REGGIO CALABRIA – Un patrimonio edilizio e societario enorme – controvalore, 45 milioni di euro – è stato sequestrato da Servizio centrale anticrimine della Polizia e Divisione anticrimine della Questura di Reggio Calabria ai fratelli Demetrio e Francesco Berna, imprenditori edili entrambi, nel 2019 fra i 17 arrestati nel contesto dell’operazione “Libro nero” contro il clan Libri.
Il primo ex assessore comunale al Bilancio a Reggio città, a tutt’oggi accusato di associazione mafiosa, il secondo già presidente regionale dell’Ance – l’associazione costruttori in seno a Confindustria –, e che ancora deve rispondere di concorso esterno in associazione mafiosa.
Questa mattina, alla Questura di Reggio Calabria, la conferenza stampa – presenti fra gli altri il direttore centrale Anticrimine prefetto Francesco Messina, il questore reggino Bruno Megale, il direttore del Servizio centrale Anticrimine Giuseppe Linares e Rosa Alba Stramandino, dirigente Divisione Anticrimine Reggio Calabria.
La sezione Misure di prevenzione del Tribunale reggino ha disposto il ‘congelamento’ di pacchetti azionari in 18 società, una ditta individuale, 10 veicoli, 337 fabbricati, 23 terreni e vari rapporti finanziari.
Un patrimonio ciclopico: due fratelli inizialmente squattrinati, osservano gli investigatori, mai avrebbero potuto metterlo insieme senza il patto sinallagmatico – fatto cioè di reciproci favori illeciti – con la potente ‘ndrina dei Libri, egemone nella zona collinare di Reggio città.
«Un clan storico, che faceva parte anche del Direttorio della ‘ndrangheta – ha osservato fra l’altro il questore Megale –, e tutti i processi per ‘ndrangheta, dal primo ‘maxi’ che fu Olimpia fino a processi alquanto recenti come Meta, ne hanno sottolineato l’estrema potenza e pericolosità».
«Come hanno fatto i Berna, che non avevano praticamente neanche i soldi per campare, a mettere in piedi un simile impero economico?
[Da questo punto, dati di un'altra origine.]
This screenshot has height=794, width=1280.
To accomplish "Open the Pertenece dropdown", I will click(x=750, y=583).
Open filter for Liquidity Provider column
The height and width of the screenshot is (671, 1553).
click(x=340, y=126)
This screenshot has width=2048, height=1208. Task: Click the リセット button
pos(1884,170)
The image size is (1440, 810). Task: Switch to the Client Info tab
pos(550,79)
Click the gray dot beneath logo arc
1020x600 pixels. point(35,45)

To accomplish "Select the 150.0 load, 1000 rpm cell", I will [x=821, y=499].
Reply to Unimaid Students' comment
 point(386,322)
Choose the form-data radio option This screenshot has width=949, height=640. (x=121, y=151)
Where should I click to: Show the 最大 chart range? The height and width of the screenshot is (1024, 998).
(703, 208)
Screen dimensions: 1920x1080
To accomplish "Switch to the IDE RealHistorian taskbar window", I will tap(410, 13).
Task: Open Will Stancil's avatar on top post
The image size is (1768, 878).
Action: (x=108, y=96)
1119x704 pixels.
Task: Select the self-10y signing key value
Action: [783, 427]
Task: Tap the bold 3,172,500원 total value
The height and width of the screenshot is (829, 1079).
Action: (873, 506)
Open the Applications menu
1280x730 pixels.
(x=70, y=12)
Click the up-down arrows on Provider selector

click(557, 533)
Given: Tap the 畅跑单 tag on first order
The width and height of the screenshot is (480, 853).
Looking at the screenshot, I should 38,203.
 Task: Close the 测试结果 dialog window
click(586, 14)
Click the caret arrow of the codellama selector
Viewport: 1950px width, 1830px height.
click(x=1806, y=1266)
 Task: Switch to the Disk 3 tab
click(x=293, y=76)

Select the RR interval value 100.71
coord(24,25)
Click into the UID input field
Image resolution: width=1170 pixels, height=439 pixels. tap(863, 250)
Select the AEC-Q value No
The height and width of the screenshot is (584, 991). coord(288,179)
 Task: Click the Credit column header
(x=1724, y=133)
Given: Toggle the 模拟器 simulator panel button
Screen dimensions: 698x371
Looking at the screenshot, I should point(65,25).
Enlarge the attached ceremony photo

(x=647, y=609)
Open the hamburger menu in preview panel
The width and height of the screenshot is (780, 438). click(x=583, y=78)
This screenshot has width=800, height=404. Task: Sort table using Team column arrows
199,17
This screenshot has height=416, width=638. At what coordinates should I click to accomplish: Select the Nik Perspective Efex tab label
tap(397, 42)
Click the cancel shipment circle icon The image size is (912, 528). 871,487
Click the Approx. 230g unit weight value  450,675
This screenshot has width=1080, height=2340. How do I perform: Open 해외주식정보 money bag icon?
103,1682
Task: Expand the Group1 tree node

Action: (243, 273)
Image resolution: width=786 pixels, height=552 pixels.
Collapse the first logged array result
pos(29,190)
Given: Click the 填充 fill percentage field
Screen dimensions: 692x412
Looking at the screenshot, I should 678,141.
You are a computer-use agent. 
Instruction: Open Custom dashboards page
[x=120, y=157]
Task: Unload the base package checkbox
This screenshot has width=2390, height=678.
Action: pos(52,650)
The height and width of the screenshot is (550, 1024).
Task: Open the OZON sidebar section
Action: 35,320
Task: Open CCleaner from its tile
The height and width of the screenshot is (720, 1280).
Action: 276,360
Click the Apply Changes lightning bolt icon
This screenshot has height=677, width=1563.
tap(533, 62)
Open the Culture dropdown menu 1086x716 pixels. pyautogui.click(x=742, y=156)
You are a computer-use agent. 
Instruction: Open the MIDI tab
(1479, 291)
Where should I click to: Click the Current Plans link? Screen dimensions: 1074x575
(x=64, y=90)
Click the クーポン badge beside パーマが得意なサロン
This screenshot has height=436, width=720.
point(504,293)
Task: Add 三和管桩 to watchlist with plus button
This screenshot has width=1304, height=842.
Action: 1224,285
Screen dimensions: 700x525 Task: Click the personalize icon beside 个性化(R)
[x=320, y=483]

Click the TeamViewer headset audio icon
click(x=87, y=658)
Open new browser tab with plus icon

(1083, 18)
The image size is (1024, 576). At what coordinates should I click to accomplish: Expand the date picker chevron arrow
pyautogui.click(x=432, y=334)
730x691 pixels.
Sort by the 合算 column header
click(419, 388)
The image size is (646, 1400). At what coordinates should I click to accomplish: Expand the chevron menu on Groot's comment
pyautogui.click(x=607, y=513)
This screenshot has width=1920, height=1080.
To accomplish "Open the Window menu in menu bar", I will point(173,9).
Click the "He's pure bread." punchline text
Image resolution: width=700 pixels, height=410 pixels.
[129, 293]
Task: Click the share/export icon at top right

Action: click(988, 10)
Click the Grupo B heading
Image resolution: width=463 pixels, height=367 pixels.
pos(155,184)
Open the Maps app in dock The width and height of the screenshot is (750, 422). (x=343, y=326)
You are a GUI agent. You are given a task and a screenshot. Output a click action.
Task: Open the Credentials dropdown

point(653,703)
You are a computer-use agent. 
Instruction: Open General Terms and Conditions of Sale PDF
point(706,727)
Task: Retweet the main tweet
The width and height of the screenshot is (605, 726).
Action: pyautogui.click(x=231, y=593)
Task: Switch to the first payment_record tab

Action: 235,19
Come hanno fatto a mettere “i piedi” dentro le più importanti articolazioni d’imprenditoria ed Enti locali? Questa è una risposta che non posso e non so dare io – ha osservato il prefetto Messina –. Certo però stiamo parlando di un territorio difficilissimo, in cui il contrasto alle ‘ndrine deve necessariamente essere anche di matrice culturale. In questo contesto si sono riusciti a intrufolare bene Demetrio e Francesco Berna: riuscivano persino a pagare un “pizzo” inferiore a quanto teoricamente dovuto proprio grazie al blasone criminale della ‘ndrina Libri», osserva il direttore dell’Anticrimine.
Un clan che avrebbe protetto i fratelli Berna nei decenni, rappresentandoli a dovere davanti alle altre ‘ndrine, ma pure in ambito politico-amministrativo.